Assignment: This exercise requires an exact copy of each line from the one containing "Instruction: Open the 知识专题 navigation item" down to the last line below.

Source records:
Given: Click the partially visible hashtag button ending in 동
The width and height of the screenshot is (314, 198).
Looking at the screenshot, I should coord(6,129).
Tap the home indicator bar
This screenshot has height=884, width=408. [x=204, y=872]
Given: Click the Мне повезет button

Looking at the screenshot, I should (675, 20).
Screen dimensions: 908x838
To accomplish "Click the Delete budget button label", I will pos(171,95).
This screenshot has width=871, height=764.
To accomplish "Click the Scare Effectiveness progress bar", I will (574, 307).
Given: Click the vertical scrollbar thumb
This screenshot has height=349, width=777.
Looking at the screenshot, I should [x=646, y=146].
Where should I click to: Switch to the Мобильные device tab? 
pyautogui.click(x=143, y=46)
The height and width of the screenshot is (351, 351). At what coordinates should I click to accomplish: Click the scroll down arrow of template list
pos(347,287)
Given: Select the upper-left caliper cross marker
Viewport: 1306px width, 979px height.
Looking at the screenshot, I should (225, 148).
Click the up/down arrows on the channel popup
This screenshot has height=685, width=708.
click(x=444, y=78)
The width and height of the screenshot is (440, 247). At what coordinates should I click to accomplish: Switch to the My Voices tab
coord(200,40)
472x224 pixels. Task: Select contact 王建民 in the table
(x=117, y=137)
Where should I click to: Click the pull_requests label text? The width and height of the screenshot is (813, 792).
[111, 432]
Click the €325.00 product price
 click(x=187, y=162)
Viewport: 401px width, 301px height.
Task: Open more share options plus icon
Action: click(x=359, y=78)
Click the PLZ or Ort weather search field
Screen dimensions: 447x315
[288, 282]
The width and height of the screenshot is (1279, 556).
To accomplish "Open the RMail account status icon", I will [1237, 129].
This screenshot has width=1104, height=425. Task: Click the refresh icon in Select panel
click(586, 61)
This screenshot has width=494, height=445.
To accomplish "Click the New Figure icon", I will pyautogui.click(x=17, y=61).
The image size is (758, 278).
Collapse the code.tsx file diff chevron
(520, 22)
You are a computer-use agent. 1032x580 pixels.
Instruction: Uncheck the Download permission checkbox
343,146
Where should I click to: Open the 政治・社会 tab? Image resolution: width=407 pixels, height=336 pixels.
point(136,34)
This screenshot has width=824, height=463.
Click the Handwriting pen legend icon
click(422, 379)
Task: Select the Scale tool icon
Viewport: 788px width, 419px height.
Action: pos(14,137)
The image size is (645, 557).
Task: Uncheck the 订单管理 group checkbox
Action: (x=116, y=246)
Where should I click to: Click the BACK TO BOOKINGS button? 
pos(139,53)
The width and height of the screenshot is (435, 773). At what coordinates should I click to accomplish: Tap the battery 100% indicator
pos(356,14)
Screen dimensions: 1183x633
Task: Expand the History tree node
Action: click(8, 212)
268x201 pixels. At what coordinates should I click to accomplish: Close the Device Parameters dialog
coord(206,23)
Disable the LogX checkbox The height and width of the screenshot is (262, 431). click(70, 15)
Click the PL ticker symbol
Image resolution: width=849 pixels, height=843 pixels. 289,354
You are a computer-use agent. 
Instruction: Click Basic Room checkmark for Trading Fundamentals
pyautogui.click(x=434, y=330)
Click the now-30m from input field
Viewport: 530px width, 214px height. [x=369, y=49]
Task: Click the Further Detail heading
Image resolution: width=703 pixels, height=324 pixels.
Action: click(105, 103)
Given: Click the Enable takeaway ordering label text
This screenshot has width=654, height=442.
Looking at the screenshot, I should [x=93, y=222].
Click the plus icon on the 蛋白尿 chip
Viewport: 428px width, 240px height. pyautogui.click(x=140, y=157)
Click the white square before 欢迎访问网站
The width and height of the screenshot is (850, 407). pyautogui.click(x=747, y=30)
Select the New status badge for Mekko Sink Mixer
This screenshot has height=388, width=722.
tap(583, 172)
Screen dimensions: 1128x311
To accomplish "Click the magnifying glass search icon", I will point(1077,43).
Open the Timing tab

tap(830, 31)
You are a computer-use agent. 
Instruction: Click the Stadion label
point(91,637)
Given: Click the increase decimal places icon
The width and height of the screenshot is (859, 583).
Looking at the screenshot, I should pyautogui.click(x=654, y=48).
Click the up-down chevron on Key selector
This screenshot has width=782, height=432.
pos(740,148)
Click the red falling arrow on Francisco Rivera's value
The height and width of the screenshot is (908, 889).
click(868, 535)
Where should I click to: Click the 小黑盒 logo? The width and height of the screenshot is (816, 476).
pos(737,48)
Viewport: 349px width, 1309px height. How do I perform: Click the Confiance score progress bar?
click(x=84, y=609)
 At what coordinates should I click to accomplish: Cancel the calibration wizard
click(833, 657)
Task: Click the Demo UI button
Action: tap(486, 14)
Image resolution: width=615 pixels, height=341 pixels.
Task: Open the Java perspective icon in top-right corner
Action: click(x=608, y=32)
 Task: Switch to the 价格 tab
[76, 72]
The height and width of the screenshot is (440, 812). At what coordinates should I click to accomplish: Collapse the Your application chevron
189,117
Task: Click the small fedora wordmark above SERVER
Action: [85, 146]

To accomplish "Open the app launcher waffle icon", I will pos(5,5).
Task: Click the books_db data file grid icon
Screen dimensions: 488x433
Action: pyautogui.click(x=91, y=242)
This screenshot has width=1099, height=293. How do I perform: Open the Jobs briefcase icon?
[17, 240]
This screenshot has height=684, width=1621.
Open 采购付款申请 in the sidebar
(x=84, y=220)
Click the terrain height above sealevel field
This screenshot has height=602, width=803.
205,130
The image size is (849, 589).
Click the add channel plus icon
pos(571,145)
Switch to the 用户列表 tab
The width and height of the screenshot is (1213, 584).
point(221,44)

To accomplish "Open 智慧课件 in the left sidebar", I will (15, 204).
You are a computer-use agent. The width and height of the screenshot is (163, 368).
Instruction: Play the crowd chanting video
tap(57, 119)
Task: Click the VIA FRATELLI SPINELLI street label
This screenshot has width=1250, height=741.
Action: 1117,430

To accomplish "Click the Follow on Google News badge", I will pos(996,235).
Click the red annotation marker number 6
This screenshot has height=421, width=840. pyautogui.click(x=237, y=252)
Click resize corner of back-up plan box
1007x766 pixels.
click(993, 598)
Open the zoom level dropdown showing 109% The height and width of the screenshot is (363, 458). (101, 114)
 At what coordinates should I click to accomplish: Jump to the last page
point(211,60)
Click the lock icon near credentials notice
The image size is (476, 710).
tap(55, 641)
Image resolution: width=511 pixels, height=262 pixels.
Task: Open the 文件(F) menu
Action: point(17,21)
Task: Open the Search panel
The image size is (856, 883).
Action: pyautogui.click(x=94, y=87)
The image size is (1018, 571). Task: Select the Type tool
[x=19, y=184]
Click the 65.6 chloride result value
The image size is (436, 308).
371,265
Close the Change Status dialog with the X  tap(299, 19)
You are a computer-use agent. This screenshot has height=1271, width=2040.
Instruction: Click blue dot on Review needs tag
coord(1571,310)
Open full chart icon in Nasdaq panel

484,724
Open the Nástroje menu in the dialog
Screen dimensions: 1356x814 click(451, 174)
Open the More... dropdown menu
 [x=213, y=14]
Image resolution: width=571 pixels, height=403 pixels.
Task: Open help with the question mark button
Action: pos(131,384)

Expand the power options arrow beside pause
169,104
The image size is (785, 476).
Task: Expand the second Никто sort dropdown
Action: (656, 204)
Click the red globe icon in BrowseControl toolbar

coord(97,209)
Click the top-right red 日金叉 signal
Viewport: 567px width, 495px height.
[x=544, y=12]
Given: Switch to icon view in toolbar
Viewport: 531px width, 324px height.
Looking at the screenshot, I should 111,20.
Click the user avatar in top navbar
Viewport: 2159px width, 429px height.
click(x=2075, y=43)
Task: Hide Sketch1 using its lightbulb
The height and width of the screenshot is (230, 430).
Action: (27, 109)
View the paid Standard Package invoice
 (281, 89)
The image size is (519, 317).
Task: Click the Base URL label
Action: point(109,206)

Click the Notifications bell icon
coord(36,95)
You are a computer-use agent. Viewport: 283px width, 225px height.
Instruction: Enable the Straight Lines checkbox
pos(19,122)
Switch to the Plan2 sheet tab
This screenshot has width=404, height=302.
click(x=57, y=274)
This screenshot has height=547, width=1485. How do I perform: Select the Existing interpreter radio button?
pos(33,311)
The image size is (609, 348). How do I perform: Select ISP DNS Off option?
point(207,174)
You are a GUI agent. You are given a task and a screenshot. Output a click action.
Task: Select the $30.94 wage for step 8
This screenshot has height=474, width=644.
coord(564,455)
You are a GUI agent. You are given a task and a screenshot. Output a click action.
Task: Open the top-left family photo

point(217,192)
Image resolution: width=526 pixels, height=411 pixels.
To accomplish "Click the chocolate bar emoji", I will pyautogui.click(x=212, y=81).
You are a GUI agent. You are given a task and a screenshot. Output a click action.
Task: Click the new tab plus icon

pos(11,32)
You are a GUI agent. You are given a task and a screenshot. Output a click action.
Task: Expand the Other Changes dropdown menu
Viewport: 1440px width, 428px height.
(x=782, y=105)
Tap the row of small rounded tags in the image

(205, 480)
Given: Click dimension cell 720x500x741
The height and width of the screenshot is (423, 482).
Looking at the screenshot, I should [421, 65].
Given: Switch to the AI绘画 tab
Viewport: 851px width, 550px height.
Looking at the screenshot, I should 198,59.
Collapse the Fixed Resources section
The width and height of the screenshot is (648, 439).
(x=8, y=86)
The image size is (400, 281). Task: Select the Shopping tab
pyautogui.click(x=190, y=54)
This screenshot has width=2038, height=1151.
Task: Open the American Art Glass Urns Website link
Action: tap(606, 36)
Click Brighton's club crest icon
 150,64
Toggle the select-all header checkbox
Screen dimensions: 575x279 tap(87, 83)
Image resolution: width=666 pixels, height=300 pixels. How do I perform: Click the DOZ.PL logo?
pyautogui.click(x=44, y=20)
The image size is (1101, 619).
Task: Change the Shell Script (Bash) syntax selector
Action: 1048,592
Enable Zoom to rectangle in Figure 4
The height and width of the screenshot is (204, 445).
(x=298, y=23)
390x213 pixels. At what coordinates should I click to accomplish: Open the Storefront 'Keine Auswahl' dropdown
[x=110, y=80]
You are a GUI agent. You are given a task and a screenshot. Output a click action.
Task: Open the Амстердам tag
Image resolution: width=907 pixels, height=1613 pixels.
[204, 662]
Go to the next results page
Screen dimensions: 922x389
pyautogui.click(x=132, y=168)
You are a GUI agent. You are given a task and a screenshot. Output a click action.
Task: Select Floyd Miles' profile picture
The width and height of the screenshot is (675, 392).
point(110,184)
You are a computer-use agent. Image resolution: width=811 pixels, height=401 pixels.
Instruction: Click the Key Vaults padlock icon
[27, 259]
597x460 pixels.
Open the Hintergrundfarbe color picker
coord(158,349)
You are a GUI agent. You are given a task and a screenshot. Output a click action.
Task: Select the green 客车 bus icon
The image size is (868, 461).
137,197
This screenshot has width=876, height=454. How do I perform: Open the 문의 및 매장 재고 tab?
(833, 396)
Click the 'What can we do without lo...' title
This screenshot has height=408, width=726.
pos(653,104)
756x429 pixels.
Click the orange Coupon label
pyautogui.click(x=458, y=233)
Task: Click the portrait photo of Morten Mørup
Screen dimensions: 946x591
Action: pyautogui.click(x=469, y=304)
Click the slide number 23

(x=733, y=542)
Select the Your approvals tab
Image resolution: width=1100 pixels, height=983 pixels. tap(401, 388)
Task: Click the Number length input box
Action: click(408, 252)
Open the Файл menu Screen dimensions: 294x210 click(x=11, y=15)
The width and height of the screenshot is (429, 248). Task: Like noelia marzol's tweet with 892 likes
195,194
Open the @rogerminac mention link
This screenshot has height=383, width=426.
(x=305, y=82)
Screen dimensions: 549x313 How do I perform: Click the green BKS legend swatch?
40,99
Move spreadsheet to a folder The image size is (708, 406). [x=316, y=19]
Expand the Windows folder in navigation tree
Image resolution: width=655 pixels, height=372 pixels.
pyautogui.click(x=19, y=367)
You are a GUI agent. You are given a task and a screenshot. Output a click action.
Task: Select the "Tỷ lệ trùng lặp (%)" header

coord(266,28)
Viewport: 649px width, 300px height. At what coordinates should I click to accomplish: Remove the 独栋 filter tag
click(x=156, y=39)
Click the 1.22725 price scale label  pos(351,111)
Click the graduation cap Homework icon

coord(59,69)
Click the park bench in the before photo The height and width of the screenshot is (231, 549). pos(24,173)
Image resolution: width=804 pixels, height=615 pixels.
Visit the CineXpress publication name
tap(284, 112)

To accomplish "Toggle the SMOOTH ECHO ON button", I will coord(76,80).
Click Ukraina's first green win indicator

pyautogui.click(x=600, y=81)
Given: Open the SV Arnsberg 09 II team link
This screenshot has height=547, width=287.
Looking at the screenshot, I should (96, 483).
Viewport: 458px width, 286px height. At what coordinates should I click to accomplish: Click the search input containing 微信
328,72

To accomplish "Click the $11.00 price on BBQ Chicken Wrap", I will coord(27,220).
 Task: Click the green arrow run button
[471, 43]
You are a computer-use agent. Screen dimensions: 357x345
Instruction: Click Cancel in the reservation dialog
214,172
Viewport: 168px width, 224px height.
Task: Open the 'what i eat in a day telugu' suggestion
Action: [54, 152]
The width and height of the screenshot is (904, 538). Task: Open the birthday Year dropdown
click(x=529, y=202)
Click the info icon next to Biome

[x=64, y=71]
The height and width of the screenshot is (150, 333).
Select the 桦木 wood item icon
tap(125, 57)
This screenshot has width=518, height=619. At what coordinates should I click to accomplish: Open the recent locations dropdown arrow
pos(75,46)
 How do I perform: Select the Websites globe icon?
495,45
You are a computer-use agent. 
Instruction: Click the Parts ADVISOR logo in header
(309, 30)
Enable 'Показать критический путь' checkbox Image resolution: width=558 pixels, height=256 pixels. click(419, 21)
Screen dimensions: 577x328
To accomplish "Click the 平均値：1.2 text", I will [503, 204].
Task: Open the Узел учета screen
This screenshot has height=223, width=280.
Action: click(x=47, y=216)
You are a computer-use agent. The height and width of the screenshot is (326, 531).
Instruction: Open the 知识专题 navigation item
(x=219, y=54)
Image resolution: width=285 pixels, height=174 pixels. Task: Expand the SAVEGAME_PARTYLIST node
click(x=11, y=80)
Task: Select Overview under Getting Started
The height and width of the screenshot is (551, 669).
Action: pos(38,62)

Output of the task:
Instruction: Open the 知识专题 navigation item
(x=219, y=54)
Image resolution: width=285 pixels, height=174 pixels. Task: Expand the SAVEGAME_PARTYLIST node
click(x=11, y=80)
Task: Select Overview under Getting Started
The height and width of the screenshot is (551, 669).
Action: pos(38,62)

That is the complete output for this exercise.